Coping with Pet Allergies
- 5 September 2012
Sneezing fits and streaming eyes – allergies can make a pet-friendly home unbearable. If trading your furry friend in for a goldfish just isn’t an option, try some of these simple tips for making your house a more allergy-compatible zone.
Cats v. Dogs
Generally speaking, cats tend to produce more allergens than dogs – meaning the reaction-inclined will usually experience more severe symptoms around felines. Kittens are even more problematic than adult cats, with the amount of dander produced declining with age.
If you are allergic to dogs, you may find smaller, short-haired breeds less irritating than larger, shaggier breeds – although really this is determined by the amount of hair they shed rather than the amount they have.
Studies have shown that washing your pet with allergen-reducing shampoo can significantly lessen the dander they leave around the home, although this needs to be done up to twice a week for maximum effect.

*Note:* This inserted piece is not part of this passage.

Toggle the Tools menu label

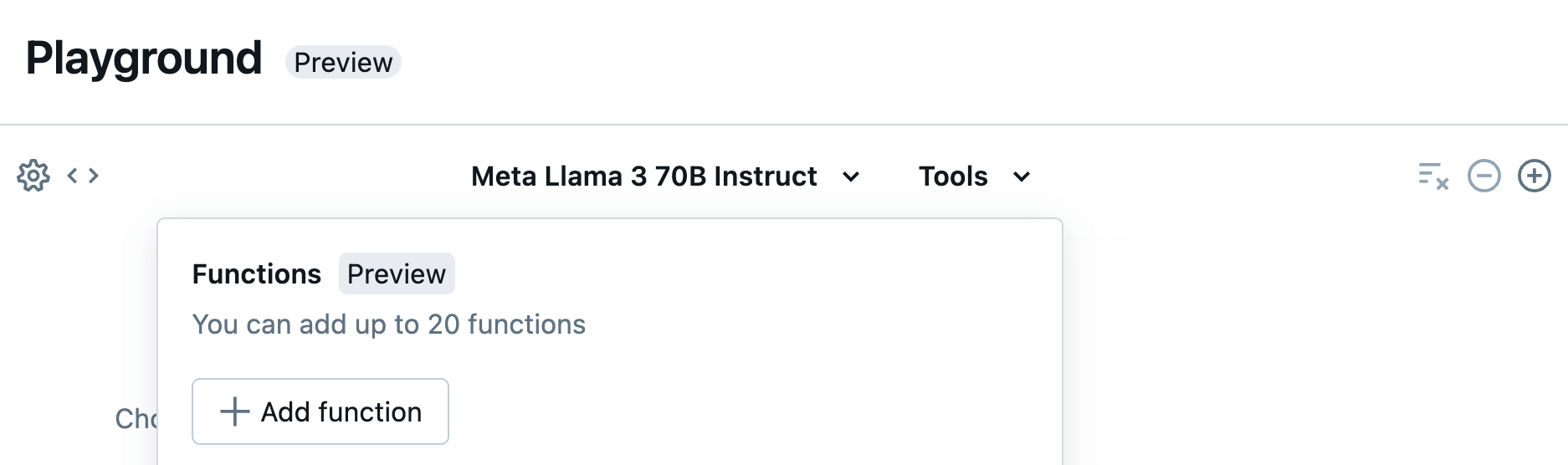point(953,176)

Pets may need more frequent washing during summer or after spending time in grassy areas, as their hair can carry pollen and other allergens into the home. Lastly, perform all brushing and trimming outside to avoid excess shedding indoors.
Around the House
Carpet traps far more dander than tiled or wooden floors. Likewise, upholstery such as couches, curtains and rugs will cling onto allergens more so than other surfaces. Regularly washing soft furnishings and vacuuming carpet helps, but it is best to do so well in advance of an allergy sufferer entering the house to let dust and dander settle.
Keeping the cat or dog outdoors during the day is helpful for some, as is restricting pets to certain rooms. Remember that air pollution can increase the effect of allergens, as dander hitches on to the likes of cigarette smoke and circulates throughout the house more than it otherwise would.